Decline in Curlew numbers

at 14:29 on 20/06/2017 by Philip Merricks

Regarding the very good question posed by Anthony Bernard, the answer is very clear. Being that mainline predators of the eggs and chicks of breeding waders including Curlew have hugely increased in recent years. A study of the chick productivity of nearly 3000 pairs of breeding Lapwing and their chicks on our Elmley NNR has revealed the large increase in fledging success when foxes, crows and stoats are controlled and when badgers are fenced out of the reserve. Predator control is not "great fun". It is tedious, often unpleasant, hard work. With no financial payback.

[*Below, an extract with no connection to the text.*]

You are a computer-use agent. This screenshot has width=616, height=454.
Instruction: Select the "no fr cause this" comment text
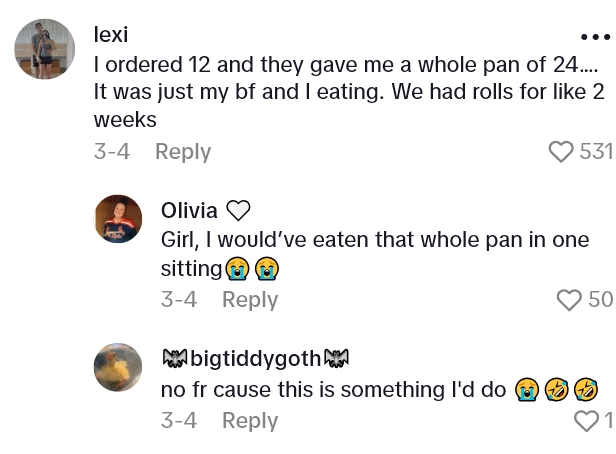click(x=334, y=390)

Only the reward of knowing that large numbers of breeding wader chicks have survived which very evidently would not have been the case if targeted predator control had not been undertaken

Decline in Curlew

at 11:48 on 20/06/2017 by Anthony Burnand

Whilst it is clearly obvious that Predation from Rats, Foxes, Corvids, and Mustelids contribute to the decline of ground nesting birds like the Curlew, how is it then, that all these have co-existed for many years. We should be looking elsewhere for the problem, be-it, draining flood plains, use of insecticides, use of chemicals, restricted gene pool, or parts of Europe shooting and eating them. It is far too easy to get out the guns and traps, and although great fun, may not yield the answer we seek.